:: Page text
Über die Unendlichkeit / About Endlessness

As the opening credits roll, a couple hold onto each other Chagall-like as they hover above the ruins of Cologne. Cut to: a man and a woman on a bench filmed from behind. She says “It’s September already”. Cut to: a man greeting an old friend who blanks him and walks on by. We’ve only been running for a couple of minutes and there are a lot of cuts to come.

Über die Unendlichkeit is a series of small vignettes, each filmed in the same dull grey-green-brown, each accompanied by the voiceover of a female voice saying “there was a man who…”, or “there was a woman who…” followed by a brief description of the scene that we are seeing / about to see. If there is anything more that links them, apart from a basic sense of existential ennui, then it passed my little brain cells by.

Some of the scenes are banal – a man ties a girl’s shoelaces in the rain, another man enters a room, asks a woman if she’s a name I can’t remember, but that’s not really important. She isn’t. A young man tells his girlfriend that according to Newton’s laws of thermodynamics, they will retain their essence but maybe change form, into a potato, say, or a tomato. In which case, she says, I’d rather be a tomato.

Other scenes are more earnest – Hitler is in his bunker being Sieg Heiled by his generals with decreasing enthusiasm, defeated troops trudge through Siberia, a man holds a knife and the bloody body of his wife after killing her to save the honour of the family, something he now regrets. Each scene is accompanied by an equivalently dispassionate voiceover.

And so it goes on. A woman arrives at a train station. Other people are greeted by friends and family, she is not. Then, someone arrives to welcome her. A waiter gets distracted and misses his diner’s glass, pouring red wine onto the tablecloth. A modern day Jesus drags a cross through streets while a crowd shouts “crucify him” and a woman kicks him.
::::
:: Data provided
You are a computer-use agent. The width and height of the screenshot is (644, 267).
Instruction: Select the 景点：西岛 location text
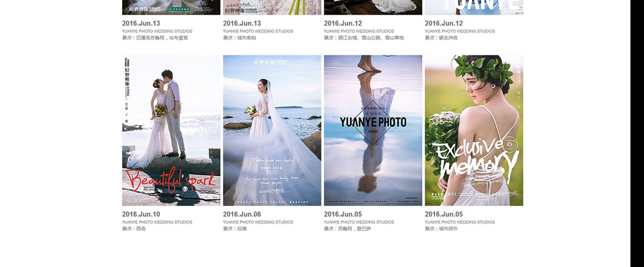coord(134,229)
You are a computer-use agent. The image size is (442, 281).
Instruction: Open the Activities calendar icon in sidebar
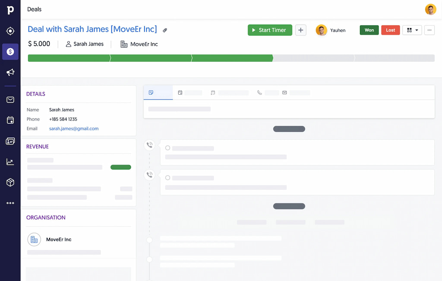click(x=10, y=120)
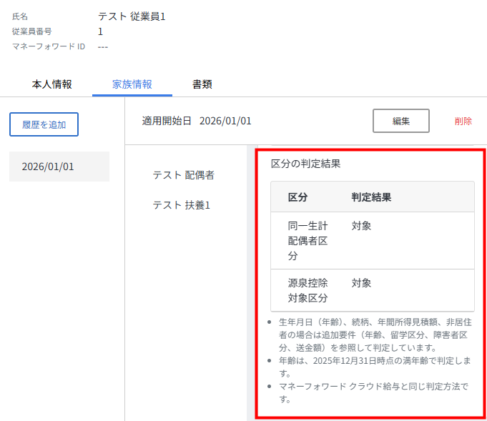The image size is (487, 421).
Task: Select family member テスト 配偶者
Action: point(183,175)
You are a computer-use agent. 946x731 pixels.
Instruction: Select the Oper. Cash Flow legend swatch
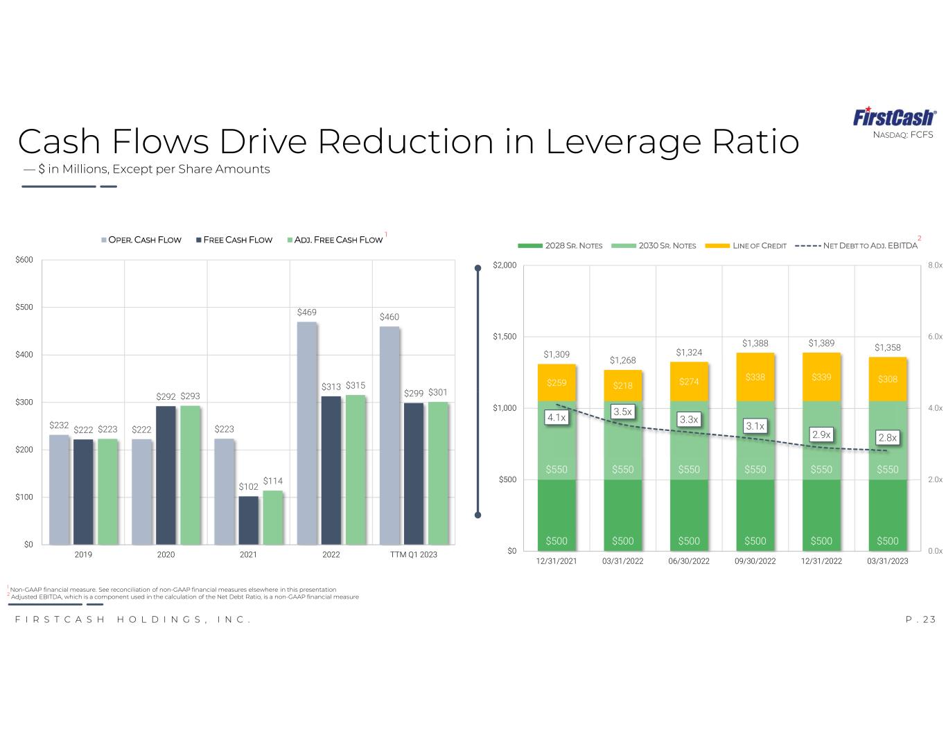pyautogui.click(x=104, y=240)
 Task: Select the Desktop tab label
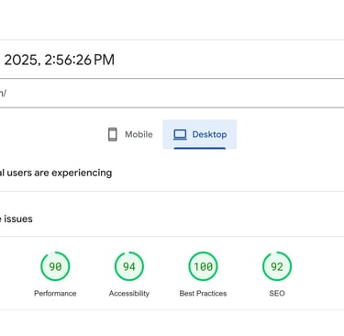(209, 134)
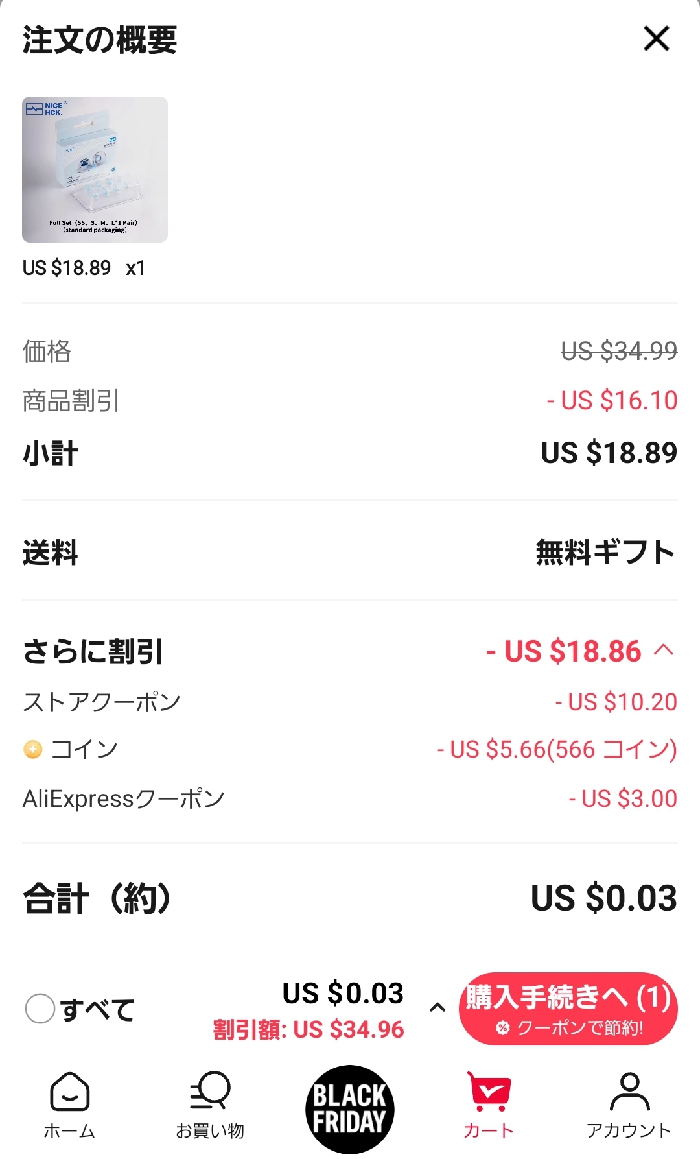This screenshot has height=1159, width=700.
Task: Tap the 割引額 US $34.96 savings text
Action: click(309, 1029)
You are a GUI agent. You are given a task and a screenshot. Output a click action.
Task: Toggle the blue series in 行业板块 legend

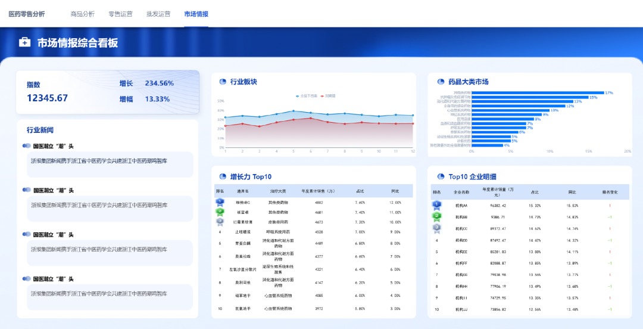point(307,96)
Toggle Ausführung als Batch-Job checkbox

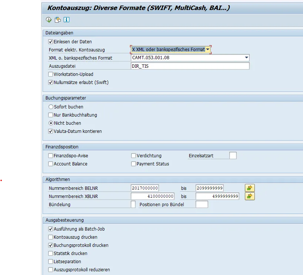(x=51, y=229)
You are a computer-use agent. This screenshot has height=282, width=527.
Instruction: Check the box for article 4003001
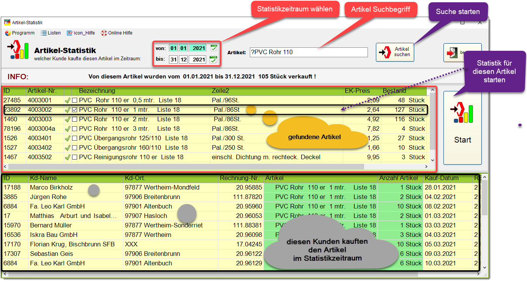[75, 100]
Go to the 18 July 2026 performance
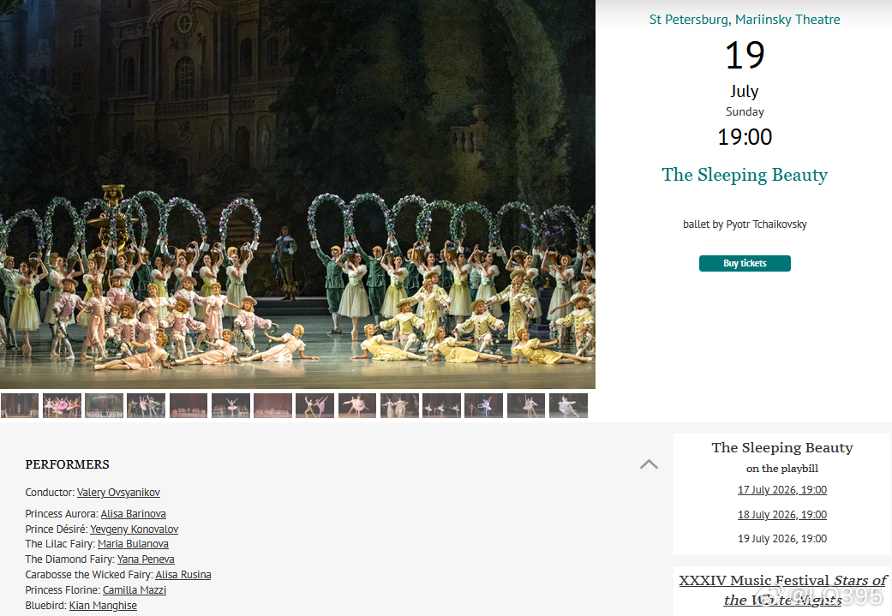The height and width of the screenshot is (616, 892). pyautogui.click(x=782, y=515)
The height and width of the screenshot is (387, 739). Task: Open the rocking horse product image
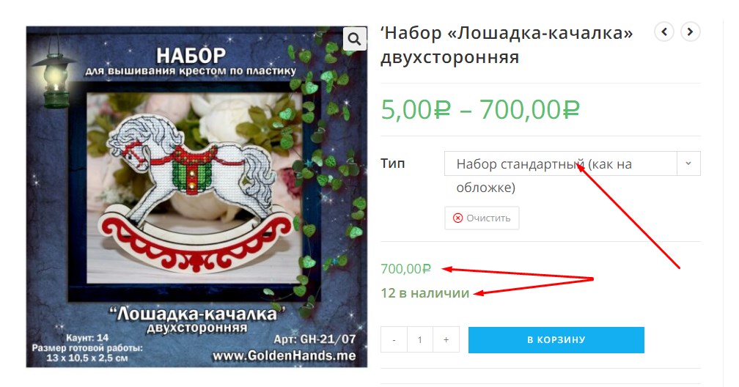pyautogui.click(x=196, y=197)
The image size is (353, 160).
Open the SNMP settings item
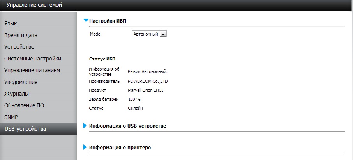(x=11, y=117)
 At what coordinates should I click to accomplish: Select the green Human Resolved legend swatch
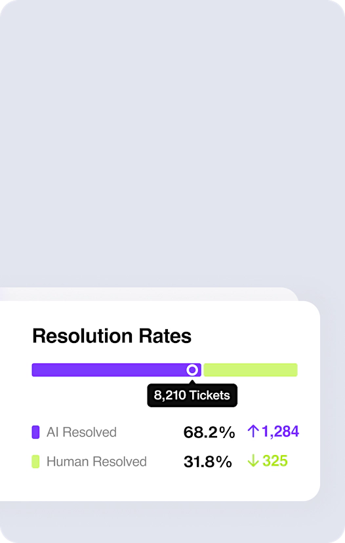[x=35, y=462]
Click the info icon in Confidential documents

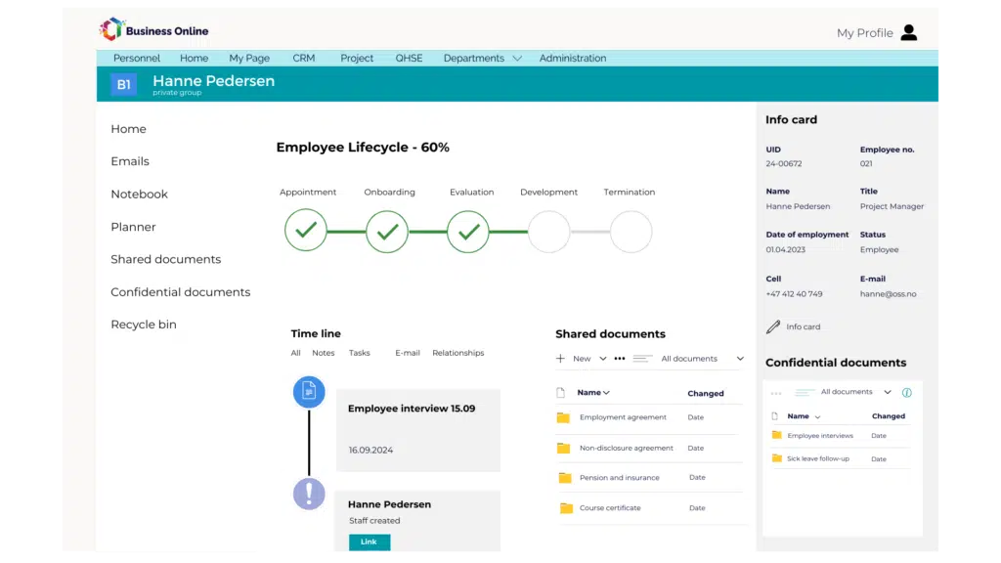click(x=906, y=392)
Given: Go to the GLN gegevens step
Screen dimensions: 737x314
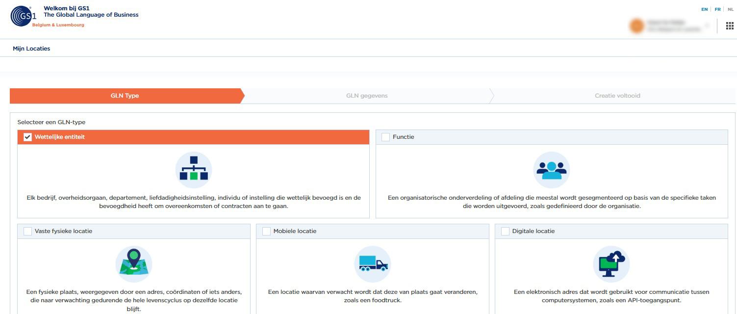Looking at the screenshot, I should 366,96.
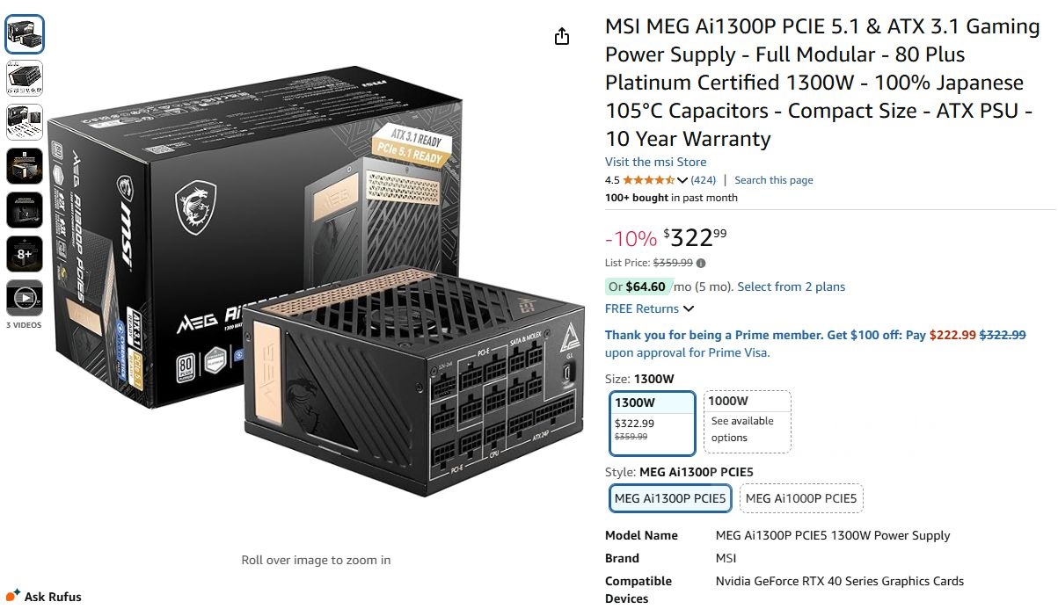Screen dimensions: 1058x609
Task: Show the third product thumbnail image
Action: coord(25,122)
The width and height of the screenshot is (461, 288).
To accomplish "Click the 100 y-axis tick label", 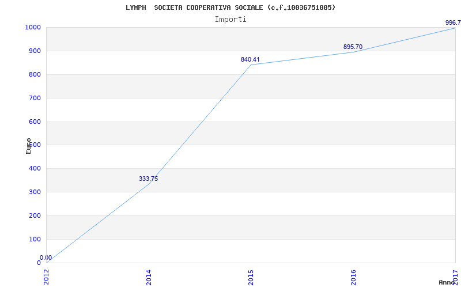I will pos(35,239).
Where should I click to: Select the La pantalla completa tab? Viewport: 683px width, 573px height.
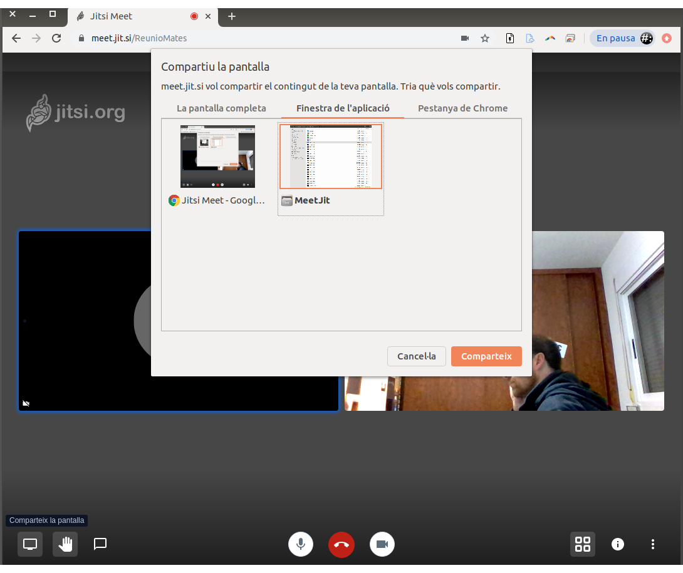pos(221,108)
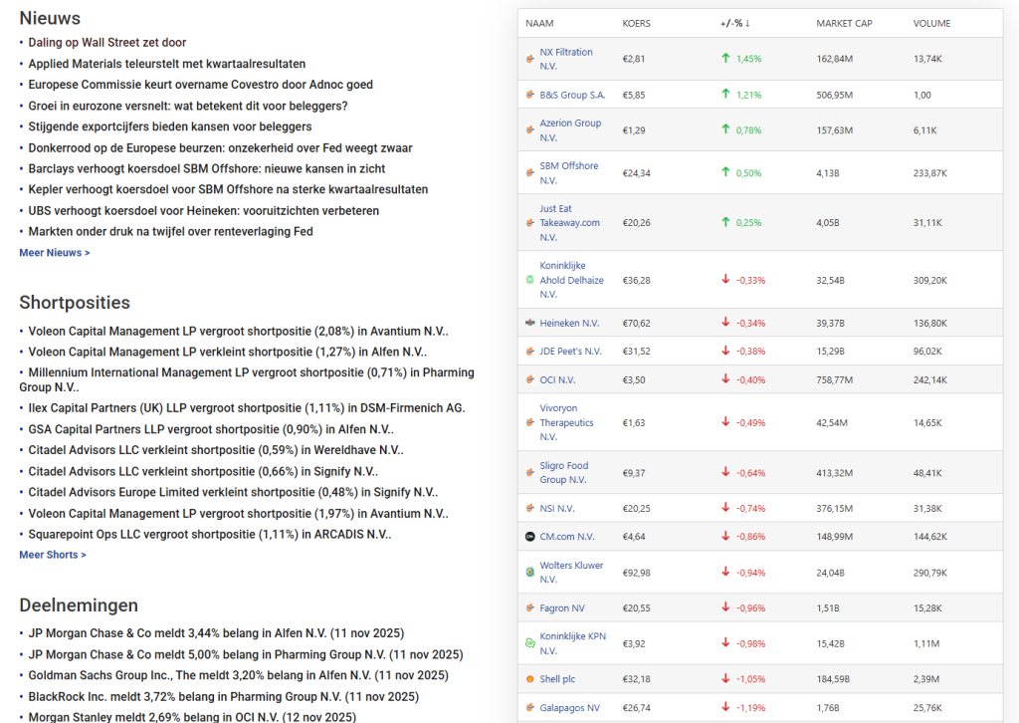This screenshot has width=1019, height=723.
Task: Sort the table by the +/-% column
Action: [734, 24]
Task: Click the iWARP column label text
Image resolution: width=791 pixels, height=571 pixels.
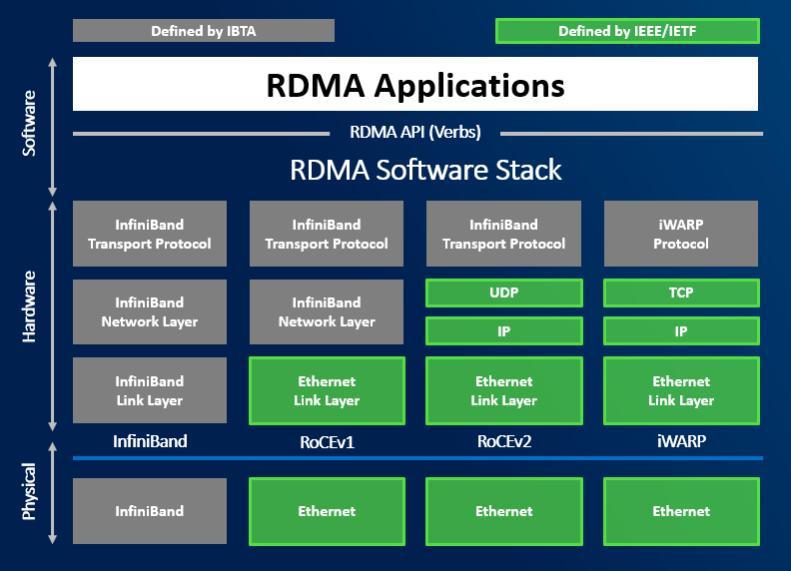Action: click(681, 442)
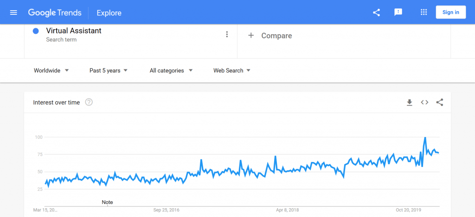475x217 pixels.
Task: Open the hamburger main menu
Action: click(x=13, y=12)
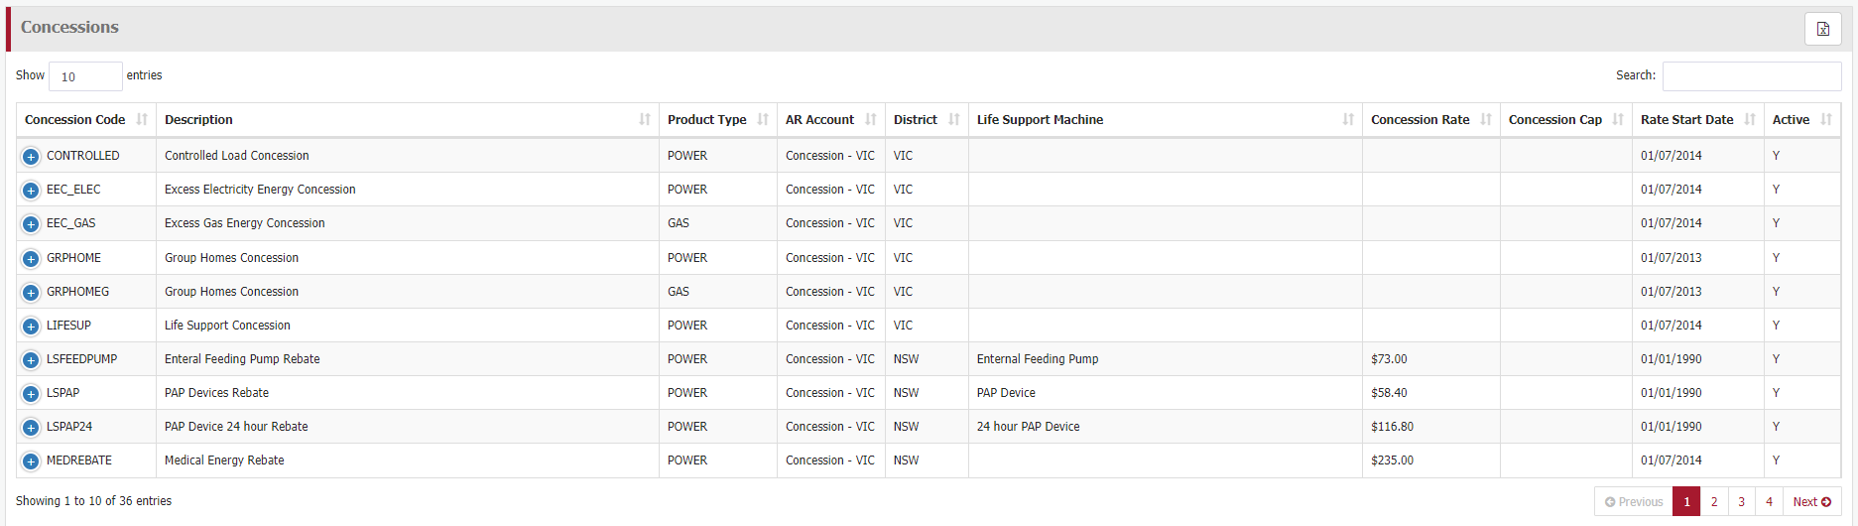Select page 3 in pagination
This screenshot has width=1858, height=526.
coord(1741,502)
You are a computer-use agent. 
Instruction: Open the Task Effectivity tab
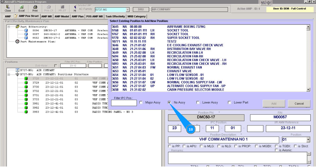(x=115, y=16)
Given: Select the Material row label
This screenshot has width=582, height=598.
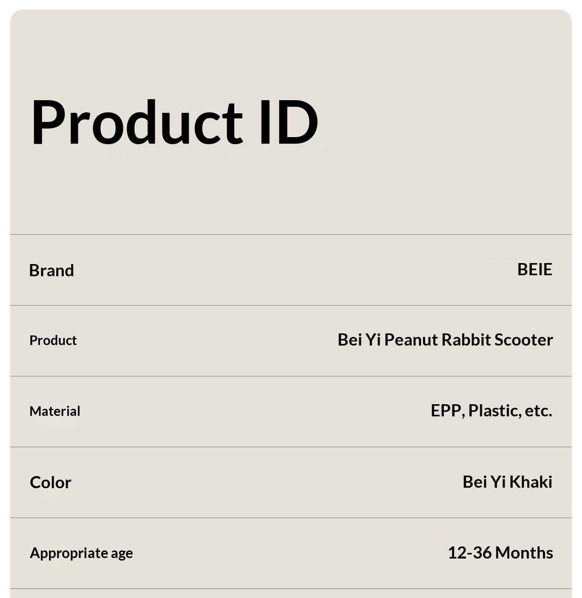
::::
Tasks to complete:
A) In the review of About Endlessness, rewrite the passage from "Other scenes are" up to and including "woman kicks him.", using "bus station" in place of "train station".
B) Continue the review of About Endlessness from the point where it stops.

Answers given:
A)
Other scenes are more earnest – Hitler is in his bunker being Sieg Heiled by his generals with decreasing enthusiasm, defeated troops trudge through Siberia, a man holds a knife and the bloody body of his wife after killing her to save the honour of the family, something he now regrets. Each scene is accompanied by an equivalently dispassionate voiceover.

And so it goes on. A woman arrives at a bus station. Other people are greeted by friends and family, she is not. Then, someone arrives to welcome her. A waiter gets distracted and misses his diner’s glass, pouring red wine onto the tablecloth. A modern day Jesus drags a cross through streets while a crowd shouts “crucify him” and a woman kicks him.

B)
There is one recurring scene. A man explains to a psychiatrist that he’s losing in faith in God. This is a bit of a problem, as he’s a priest. Later we see him downing bottles of Communion wine to try and help him get through the service. Later still he returns to the psychiatrist and demands a talk. But it’s closing time, so the psychiatrist and his secretary bundle him out of the building, then hide behind the door till he’s gone.

I sense that this film will seriously divide audiences – there were a lot of walk outs at today’s showing, which is no mean feat, as it’s only about an hour and a quarter long. I wasn’t too sure myself, but as long as you don’t try to think about what it’s all supposed to mean, there is plenty to charm you. And while some scenes are just pointless, others are strangely humorous.

To show it’s not as easy as it seems, before the film was shown, we were treated to eight 90 second films which were in a competition to be judged by director Roy Andersson. Each tried to share Andersson’s mood of meaningless despair. They were universally terrible. Somehow Andersson managed to find a first, second and third best, but to me they were all just as dull as each other (inasmuch as it possible to be dull in such a short period of time).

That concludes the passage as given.